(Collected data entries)
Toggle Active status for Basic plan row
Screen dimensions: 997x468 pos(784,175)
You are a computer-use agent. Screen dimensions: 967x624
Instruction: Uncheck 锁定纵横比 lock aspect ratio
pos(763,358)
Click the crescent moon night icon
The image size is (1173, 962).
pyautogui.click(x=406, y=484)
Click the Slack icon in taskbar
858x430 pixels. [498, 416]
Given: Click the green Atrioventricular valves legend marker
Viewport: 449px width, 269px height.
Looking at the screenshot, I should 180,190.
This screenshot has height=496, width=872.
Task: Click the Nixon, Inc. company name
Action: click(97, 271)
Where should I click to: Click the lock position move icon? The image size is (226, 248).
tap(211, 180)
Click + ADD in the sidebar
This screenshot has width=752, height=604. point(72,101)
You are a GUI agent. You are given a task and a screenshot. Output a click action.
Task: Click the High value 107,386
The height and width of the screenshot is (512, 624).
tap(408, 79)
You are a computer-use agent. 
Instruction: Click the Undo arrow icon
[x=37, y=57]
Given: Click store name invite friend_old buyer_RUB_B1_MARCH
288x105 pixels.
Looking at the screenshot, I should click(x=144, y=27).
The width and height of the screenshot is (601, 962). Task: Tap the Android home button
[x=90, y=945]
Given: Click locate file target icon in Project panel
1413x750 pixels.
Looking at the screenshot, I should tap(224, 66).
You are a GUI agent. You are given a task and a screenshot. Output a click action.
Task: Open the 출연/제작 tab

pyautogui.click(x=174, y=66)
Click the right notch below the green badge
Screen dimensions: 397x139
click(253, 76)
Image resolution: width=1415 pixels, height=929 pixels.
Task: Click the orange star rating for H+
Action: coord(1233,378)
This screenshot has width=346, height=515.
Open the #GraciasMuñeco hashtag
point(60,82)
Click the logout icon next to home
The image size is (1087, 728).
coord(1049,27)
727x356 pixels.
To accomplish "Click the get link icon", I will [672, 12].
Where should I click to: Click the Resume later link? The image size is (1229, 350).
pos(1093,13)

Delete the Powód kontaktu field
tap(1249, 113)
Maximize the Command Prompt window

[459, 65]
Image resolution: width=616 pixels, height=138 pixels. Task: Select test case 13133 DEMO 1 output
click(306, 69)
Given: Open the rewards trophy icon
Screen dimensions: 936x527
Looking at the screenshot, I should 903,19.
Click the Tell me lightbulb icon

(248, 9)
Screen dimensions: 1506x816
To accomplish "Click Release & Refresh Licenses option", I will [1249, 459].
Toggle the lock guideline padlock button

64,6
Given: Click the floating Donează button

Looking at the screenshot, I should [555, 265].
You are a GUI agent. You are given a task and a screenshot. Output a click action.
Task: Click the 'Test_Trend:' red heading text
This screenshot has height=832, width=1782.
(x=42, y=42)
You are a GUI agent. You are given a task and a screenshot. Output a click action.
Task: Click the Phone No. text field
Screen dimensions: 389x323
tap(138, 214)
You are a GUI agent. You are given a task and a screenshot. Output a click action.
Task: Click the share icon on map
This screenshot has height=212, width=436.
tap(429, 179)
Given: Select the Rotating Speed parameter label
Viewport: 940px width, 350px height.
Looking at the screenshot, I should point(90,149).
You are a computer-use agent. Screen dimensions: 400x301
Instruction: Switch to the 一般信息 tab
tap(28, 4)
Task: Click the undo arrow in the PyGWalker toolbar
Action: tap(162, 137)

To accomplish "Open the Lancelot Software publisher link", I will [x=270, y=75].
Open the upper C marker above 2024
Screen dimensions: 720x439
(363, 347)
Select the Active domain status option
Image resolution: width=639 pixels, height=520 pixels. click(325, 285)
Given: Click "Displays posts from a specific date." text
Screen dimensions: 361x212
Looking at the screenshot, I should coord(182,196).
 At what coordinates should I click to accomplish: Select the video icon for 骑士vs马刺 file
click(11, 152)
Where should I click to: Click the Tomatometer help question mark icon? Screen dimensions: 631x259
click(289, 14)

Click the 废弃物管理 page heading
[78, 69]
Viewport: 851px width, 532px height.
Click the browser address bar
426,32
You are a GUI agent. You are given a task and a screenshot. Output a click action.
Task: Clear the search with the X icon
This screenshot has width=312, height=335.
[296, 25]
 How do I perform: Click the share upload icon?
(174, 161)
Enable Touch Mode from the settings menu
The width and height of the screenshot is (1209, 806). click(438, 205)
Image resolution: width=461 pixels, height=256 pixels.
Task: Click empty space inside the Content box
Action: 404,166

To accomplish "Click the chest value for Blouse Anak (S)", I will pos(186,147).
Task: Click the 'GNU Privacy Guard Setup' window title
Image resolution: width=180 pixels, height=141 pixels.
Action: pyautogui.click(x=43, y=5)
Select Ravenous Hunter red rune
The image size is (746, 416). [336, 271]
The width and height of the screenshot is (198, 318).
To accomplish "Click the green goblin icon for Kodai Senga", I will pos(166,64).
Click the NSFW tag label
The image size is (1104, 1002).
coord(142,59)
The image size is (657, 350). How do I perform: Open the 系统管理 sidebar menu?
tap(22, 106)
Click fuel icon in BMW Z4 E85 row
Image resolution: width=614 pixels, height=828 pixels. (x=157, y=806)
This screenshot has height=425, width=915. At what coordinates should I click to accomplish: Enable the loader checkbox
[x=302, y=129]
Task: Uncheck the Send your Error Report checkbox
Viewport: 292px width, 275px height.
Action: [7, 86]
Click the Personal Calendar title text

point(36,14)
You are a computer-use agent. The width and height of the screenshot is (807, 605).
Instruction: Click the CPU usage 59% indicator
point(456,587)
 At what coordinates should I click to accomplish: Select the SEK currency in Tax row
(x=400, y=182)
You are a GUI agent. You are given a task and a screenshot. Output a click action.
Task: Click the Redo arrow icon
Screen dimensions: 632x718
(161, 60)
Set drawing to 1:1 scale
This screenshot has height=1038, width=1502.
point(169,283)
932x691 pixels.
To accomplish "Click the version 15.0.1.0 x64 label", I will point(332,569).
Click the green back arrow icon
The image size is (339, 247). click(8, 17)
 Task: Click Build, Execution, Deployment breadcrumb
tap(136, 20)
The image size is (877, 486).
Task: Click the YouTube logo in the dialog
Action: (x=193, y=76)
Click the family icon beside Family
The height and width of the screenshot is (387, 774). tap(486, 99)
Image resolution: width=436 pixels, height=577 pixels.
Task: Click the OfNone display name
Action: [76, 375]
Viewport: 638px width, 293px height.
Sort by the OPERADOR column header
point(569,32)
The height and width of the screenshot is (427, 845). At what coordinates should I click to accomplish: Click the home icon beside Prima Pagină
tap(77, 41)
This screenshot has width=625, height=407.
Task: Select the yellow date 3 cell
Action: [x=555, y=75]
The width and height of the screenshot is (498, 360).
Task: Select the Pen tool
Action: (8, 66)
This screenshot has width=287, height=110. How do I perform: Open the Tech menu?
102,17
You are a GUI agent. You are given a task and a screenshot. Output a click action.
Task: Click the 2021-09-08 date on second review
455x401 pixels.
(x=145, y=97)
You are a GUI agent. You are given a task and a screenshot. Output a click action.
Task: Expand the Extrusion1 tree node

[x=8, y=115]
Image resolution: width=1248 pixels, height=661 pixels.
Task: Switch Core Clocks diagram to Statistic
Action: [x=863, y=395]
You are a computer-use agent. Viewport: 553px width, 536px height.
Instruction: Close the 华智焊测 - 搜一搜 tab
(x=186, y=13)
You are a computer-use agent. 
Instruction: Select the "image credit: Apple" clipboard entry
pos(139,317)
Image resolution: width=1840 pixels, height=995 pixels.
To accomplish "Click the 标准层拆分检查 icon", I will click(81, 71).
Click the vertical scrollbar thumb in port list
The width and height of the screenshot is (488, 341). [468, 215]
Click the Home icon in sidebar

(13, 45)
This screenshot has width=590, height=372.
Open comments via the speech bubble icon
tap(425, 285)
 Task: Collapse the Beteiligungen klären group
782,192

▶ **Work to complete**:
Every record must be returned exactly.

▶ **Answer section**:
Toggle Active status for Basic plan row
Screen dimensions: 997x468 pos(784,175)
You are a computer-use agent. Screen dimensions: 967x624
Instruction: Uncheck 锁定纵横比 lock aspect ratio
pos(763,358)
Click the crescent moon night icon
The image size is (1173, 962).
pyautogui.click(x=406, y=484)
Click the Slack icon in taskbar
858x430 pixels. [498, 416]
Given: Click the green Atrioventricular valves legend marker
Viewport: 449px width, 269px height.
Looking at the screenshot, I should 180,190.
This screenshot has height=496, width=872.
Task: Click the Nixon, Inc. company name
Action: click(97, 271)
Where should I click to: Click the lock position move icon? The image size is (226, 248).
tap(211, 180)
Click + ADD in the sidebar
This screenshot has width=752, height=604. point(72,101)
You are a GUI agent. You are given a task and a screenshot. Output a click action.
Task: Click the High value 107,386
The height and width of the screenshot is (512, 624).
tap(408, 79)
You are a computer-use agent. 
Instruction: Click the Undo arrow icon
[x=37, y=57]
Given: Click store name invite friend_old buyer_RUB_B1_MARCH
288x105 pixels.
Looking at the screenshot, I should click(x=144, y=27).
The width and height of the screenshot is (601, 962). Task: Tap the Android home button
[x=90, y=945]
Given: Click locate file target icon in Project panel
1413x750 pixels.
Looking at the screenshot, I should tap(224, 66).
You are a GUI agent. You are given a task and a screenshot. Output a click action.
Task: Open the 출연/제작 tab

pyautogui.click(x=174, y=66)
Click the right notch below the green badge
Screen dimensions: 397x139
click(253, 76)
Image resolution: width=1415 pixels, height=929 pixels.
Task: Click the orange star rating for H+
Action: coord(1233,378)
This screenshot has width=346, height=515.
Open the #GraciasMuñeco hashtag
point(60,82)
Click the logout icon next to home
The image size is (1087, 728).
coord(1049,27)
727x356 pixels.
To accomplish "Click the get link icon", I will [672, 12].
Where should I click to: Click the Resume later link? The image size is (1229, 350).
pos(1093,13)

Delete the Powód kontaktu field
tap(1249, 113)
Maximize the Command Prompt window

[459, 65]
Image resolution: width=616 pixels, height=138 pixels. Task: Select test case 13133 DEMO 1 output
click(306, 69)
Given: Open the rewards trophy icon
Screen dimensions: 936x527
Looking at the screenshot, I should 903,19.
Click the Tell me lightbulb icon

(248, 9)
Screen dimensions: 1506x816
To accomplish "Click Release & Refresh Licenses option", I will [1249, 459].
Toggle the lock guideline padlock button

64,6
Given: Click the floating Donează button

Looking at the screenshot, I should [555, 265].
You are a GUI agent. You are given a task and a screenshot. Output a click action.
Task: Click the 'Test_Trend:' red heading text
This screenshot has height=832, width=1782.
(x=42, y=42)
You are a GUI agent. You are given a task and a screenshot. Output a click action.
Task: Click the Phone No. text field
Screen dimensions: 389x323
tap(138, 214)
You are a GUI agent. You are given a task and a screenshot. Output a click action.
Task: Click the share icon on map
This screenshot has height=212, width=436.
tap(429, 179)
Given: Select the Rotating Speed parameter label
Viewport: 940px width, 350px height.
Looking at the screenshot, I should point(90,149).
You are a computer-use agent. Screen dimensions: 400x301
Instruction: Switch to the 一般信息 tab
tap(28, 4)
Task: Click the undo arrow in the PyGWalker toolbar
Action: tap(162, 137)

To accomplish "Open the Lancelot Software publisher link", I will [x=270, y=75].
Open the upper C marker above 2024
Screen dimensions: 720x439
(363, 347)
Select the Active domain status option
Image resolution: width=639 pixels, height=520 pixels. click(325, 285)
Given: Click "Displays posts from a specific date." text
Screen dimensions: 361x212
Looking at the screenshot, I should coord(182,196).
 At what coordinates should I click to accomplish: Select the video icon for 骑士vs马刺 file
click(11, 152)
Where should I click to: Click the Tomatometer help question mark icon? Screen dimensions: 631x259
click(289, 14)

Click the 废弃物管理 page heading
[78, 69]
Viewport: 851px width, 532px height.
Click the browser address bar
426,32
You are a GUI agent. You are given a task and a screenshot. Output a click action.
Task: Clear the search with the X icon
This screenshot has width=312, height=335.
[296, 25]
 How do I perform: Click the share upload icon?
(174, 161)
Enable Touch Mode from the settings menu
The width and height of the screenshot is (1209, 806). click(438, 205)
Image resolution: width=461 pixels, height=256 pixels.
Task: Click empty space inside the Content box
Action: 404,166

To accomplish "Click the chest value for Blouse Anak (S)", I will pos(186,147).
Task: Click the 'GNU Privacy Guard Setup' window title
Image resolution: width=180 pixels, height=141 pixels.
Action: pyautogui.click(x=43, y=5)
Select Ravenous Hunter red rune
The image size is (746, 416). [336, 271]
The width and height of the screenshot is (198, 318).
To accomplish "Click the green goblin icon for Kodai Senga", I will pos(166,64).
Click the NSFW tag label
The image size is (1104, 1002).
coord(142,59)
The image size is (657, 350). How do I perform: Open the 系统管理 sidebar menu?
tap(22, 106)
Click fuel icon in BMW Z4 E85 row
Image resolution: width=614 pixels, height=828 pixels. (x=157, y=806)
This screenshot has height=425, width=915. At what coordinates should I click to accomplish: Enable the loader checkbox
[x=302, y=129]
Task: Uncheck the Send your Error Report checkbox
Viewport: 292px width, 275px height.
Action: [7, 86]
Click the Personal Calendar title text

point(36,14)
You are a computer-use agent. The width and height of the screenshot is (807, 605).
Instruction: Click the CPU usage 59% indicator
point(456,587)
 At what coordinates should I click to accomplish: Select the SEK currency in Tax row
(x=400, y=182)
You are a GUI agent. You are given a task and a screenshot. Output a click action.
Task: Click the Redo arrow icon
Screen dimensions: 632x718
(161, 60)
Set drawing to 1:1 scale
This screenshot has height=1038, width=1502.
point(169,283)
932x691 pixels.
To accomplish "Click the version 15.0.1.0 x64 label", I will point(332,569).
Click the green back arrow icon
The image size is (339, 247). click(8, 17)
 Task: Click Build, Execution, Deployment breadcrumb
tap(136, 20)
The image size is (877, 486).
Task: Click the YouTube logo in the dialog
Action: (x=193, y=76)
Click the family icon beside Family
The height and width of the screenshot is (387, 774). tap(486, 99)
Image resolution: width=436 pixels, height=577 pixels.
Task: Click the OfNone display name
Action: [76, 375]
Viewport: 638px width, 293px height.
Sort by the OPERADOR column header
point(569,32)
The height and width of the screenshot is (427, 845). At what coordinates should I click to accomplish: Click the home icon beside Prima Pagină
tap(77, 41)
This screenshot has width=625, height=407.
Task: Select the yellow date 3 cell
Action: [x=555, y=75]
The width and height of the screenshot is (498, 360).
Task: Select the Pen tool
Action: (8, 66)
This screenshot has width=287, height=110. How do I perform: Open the Tech menu?
102,17
You are a GUI agent. You are given a task and a screenshot. Output a click action.
Task: Click the 2021-09-08 date on second review
455x401 pixels.
(x=145, y=97)
You are a GUI agent. You are given a task and a screenshot. Output a click action.
Task: Expand the Extrusion1 tree node

[x=8, y=115]
Image resolution: width=1248 pixels, height=661 pixels.
Task: Switch Core Clocks diagram to Statistic
Action: [x=863, y=395]
You are a computer-use agent. Viewport: 553px width, 536px height.
Instruction: Close the 华智焊测 - 搜一搜 tab
(x=186, y=13)
You are a computer-use agent. 
Instruction: Select the "image credit: Apple" clipboard entry
pos(139,317)
Image resolution: width=1840 pixels, height=995 pixels.
To accomplish "Click the 标准层拆分检查 icon", I will click(81, 71).
Click the vertical scrollbar thumb in port list
The width and height of the screenshot is (488, 341). [468, 215]
Click the Home icon in sidebar

(13, 45)
This screenshot has width=590, height=372.
Open comments via the speech bubble icon
tap(425, 285)
 Task: Collapse the Beteiligungen klären group
782,192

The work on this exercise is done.